Gegner übersieht, daß es mannigfaltige Gründe dafür geben mag, sich
nicht polizeilich durchsuchen zu lassen, wenn man die Wahl hat, ob dies
geschieht oder nicht. Denn ein solcher Akt der Durchsuchung -- auch wenn
er sich auf relativ oberflächliches Abtasten beschränkt oder darauf, im
Sichtschutz eines Zeltes seine Taschen zu leeren, deren Inhalt
überprüfen zu lassen und diesen sodann wieder einzustecken -- hat in
jedem Fall den Aspekt der Entwürdigung. Manchen Menschen mag es
wichtiger sein, an einer Demonstration teilzunehmen und ihr Grundrecht
aus Artikel 8 i.V.m. mit Art. 5 GG wahrzunehmen. Wenn für mich die
einzigen Alternativen wären, mich auf einem Marktplatz für hundert
Zuschauern bis auf die Unterhose auszuziehen und anschließend wieder
anzuziehen, um an einer Demonstration teilzunehmen, würde mich das zwar
äußerst empören, aber die Teilnahme an der Demonstration wäre mir in
aller Regel wichtiger, als eine solche ---hier überspitzt dargestellte --
Entwürdigung zu vermeiden. Andere mögen in dieser Hinsicht empfindsamer
sein; es mag ihnen ihre persönliche Würde wichtiger sein als die
Teilhabe am öffentlichen Leben, die mit einer Demonstration verbunden ist.

Insofern hat Gegner also entweder mangelnde Vorstellungen davon, daß das
"polizeiliche Gegenüber" auf dessen Würde bedacht sein mag, oder er
stellt einseitig dar, was polemisch wäre.

Übrigens steht es Gegner ja frei, auch am 5. September 2009 solche
Personen von der Teilnahme auszuschließen, bei denen er meint, dafür
einen gesetzlich gegebenen Grund zu haben. (Ein Grund, den ich
möglicherweise anschließend im Verfahren der
Fortsetzungsfeststellungsklage gerichtlich überprüfen lassen würde;
genauso, wie die Veranstalter des Trauermarsches vom 1. August 2009 in
Bad Nenndorf angekündigt haben, das polizeiliche Verhalten gerichtlich
überprüfen lassen zu wollen.)

Polizeibehörden verfahren ja auch regelmäßig so, wenn beispielsweise
Gruppen von Meinungsgegnern erklären, an einer Veranstaltung des
politisch nationalen Lagers teilnehmen zu wollen. Sie lassen dann deren
Teilnahme nicht zu, weil sie genau wissen, daß diese Personen --
namentlich wenn sie viele sind -- nicht wirklich teilnehmen oder eine
rein friedliche geistige Auseinandersetzung führen wollen, sondern in
aller Regel gewalttätige Absichten haben.

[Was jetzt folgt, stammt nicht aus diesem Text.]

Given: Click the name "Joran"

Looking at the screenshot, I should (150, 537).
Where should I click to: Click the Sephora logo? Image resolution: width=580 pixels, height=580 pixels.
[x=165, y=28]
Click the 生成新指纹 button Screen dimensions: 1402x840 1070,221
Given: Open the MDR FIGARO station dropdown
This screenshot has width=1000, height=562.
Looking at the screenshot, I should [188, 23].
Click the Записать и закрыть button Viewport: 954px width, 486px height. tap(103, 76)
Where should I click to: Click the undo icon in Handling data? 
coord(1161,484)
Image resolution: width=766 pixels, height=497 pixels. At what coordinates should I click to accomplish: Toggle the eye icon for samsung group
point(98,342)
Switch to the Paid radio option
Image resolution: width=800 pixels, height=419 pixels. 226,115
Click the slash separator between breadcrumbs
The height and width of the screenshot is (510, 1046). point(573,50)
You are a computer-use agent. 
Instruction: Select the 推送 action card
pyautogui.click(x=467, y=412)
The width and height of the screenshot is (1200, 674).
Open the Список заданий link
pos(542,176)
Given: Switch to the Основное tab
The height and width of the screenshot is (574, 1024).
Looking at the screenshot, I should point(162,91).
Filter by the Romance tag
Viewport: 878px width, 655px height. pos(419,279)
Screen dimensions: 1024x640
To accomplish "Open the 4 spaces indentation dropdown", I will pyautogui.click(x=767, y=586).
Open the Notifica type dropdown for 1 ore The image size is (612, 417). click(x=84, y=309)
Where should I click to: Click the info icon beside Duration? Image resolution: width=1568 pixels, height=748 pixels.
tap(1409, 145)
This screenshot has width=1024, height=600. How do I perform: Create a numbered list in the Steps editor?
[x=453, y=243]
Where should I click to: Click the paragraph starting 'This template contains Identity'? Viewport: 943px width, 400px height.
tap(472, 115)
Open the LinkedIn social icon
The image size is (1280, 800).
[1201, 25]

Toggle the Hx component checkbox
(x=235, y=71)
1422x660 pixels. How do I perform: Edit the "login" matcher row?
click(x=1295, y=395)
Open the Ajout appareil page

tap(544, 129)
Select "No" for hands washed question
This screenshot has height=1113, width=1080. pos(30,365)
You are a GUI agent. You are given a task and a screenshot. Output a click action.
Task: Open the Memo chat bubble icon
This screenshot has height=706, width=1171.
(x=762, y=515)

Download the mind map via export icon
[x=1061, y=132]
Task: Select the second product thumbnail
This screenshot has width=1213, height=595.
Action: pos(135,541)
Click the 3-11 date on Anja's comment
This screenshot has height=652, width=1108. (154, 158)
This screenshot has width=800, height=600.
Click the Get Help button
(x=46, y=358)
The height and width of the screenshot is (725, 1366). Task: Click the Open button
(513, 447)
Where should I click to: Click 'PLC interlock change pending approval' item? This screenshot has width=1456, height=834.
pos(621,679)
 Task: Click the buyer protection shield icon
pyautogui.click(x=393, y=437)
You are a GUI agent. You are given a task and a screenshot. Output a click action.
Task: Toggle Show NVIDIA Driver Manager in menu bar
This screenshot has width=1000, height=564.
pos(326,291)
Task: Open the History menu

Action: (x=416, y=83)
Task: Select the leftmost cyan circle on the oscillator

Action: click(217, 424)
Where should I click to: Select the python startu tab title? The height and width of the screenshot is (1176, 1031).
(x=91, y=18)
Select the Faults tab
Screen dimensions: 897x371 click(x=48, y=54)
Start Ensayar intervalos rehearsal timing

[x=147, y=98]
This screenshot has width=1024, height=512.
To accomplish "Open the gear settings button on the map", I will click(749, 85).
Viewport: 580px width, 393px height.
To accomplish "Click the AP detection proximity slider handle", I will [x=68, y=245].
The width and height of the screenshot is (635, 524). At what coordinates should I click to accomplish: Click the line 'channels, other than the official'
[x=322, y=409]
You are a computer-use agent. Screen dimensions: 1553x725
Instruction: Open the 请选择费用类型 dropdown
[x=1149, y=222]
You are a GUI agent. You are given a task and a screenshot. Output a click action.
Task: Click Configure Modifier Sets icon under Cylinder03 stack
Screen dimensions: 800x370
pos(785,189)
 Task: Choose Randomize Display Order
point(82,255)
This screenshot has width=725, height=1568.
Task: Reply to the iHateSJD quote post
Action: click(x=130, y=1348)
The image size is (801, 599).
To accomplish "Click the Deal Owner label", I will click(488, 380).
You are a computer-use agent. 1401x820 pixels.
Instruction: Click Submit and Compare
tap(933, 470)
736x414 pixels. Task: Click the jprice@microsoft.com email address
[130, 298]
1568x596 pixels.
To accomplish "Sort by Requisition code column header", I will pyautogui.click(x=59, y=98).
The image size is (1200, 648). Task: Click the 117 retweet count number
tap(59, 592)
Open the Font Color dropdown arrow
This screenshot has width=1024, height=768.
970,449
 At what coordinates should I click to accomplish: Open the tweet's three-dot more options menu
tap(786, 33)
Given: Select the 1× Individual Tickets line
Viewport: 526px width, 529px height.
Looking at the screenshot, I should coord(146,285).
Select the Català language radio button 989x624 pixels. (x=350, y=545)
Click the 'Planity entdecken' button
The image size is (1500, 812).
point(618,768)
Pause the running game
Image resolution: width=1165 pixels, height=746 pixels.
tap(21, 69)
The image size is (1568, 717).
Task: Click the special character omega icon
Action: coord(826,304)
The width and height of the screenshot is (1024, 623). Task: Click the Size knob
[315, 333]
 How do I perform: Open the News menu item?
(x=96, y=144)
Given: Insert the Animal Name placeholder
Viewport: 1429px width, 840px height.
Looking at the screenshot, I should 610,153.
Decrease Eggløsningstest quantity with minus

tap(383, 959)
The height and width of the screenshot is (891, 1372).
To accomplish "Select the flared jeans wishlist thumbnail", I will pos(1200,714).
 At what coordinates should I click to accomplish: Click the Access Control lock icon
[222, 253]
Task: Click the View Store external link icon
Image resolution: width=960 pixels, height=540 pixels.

Zum Schluß seiner Ausführungen widerspricht Gegner sich selbst.

Gegner geht von über 1.000 Teilnehmern am 5. September in Dortmund aus.
Jedoch gibt es nach einem Bericht des SPIEGEL vom 15. Mai 2008
bundesweit nur 400 autonome Nationalisten. Dies korrespondiert mit den
Angaben aus dem aktuellsten Verfassungsschutzbericht, dessen
Vorabfassung im Internet unter der Adresse

http://www.verfassungsschutz.de/de/publikationen/verfassungsschutzbericht/vsbericht-presse_2008/
zu finden ist.

Auf Seite 59 dieser Schrift wird angegeben, daß 4.800 Personen der
Neonazi-Szene zugerechnet werden. Auf Seite 61 der Schrift wird
angegeben, daß die Autonomen Nationalisten innerhalb des
Neonazi-Spektrums agieren und daß ca. 10 (zehn) Prozent der gesamten
Neonazi-Szene den Autonomen Nationalisten zugerechnet werden könne.
Diese beiden Seiten (Ausdruck aus der PDF-Datei, die unter oben
genanntem Link heruntergeladen werden kann) werden als

Anlagen

beigefügt.

Gegner schreibt nun auf Seite 4 oben seines Schriftsatzes, es würden
"vornehmlich" Angehörige der Autonomen Nationalisten erwartet.
"Vornehmlich" heißt mehr als die Hälfte. Wenn es nun aber nach Angaben
des Verfassungsschutzes bundesweit 480 Autonome Nationalisten gibt und
wenn nun 1.000 oder mehr Teilnehmer zu erwarten sind, können -- selbst
wenn die Mobilisierung Autonomer Nationalisten 100 Prozent wäre, was
wegen ihrer bundesweiten Verstreutheit als unmöglich angesehen werden
muß -- diese nicht die Mehrheit von 1.000 Personen bilden; dazu müßten
sie 501 sein.

Einmal mehr stellt sich Gegners Argumentation als unseriös dar.

Das Gericht wird hiermit höflich gefragt, wann es über die Anträge auf
verfahrenslenkende Weisung zu entscheiden gedenkt.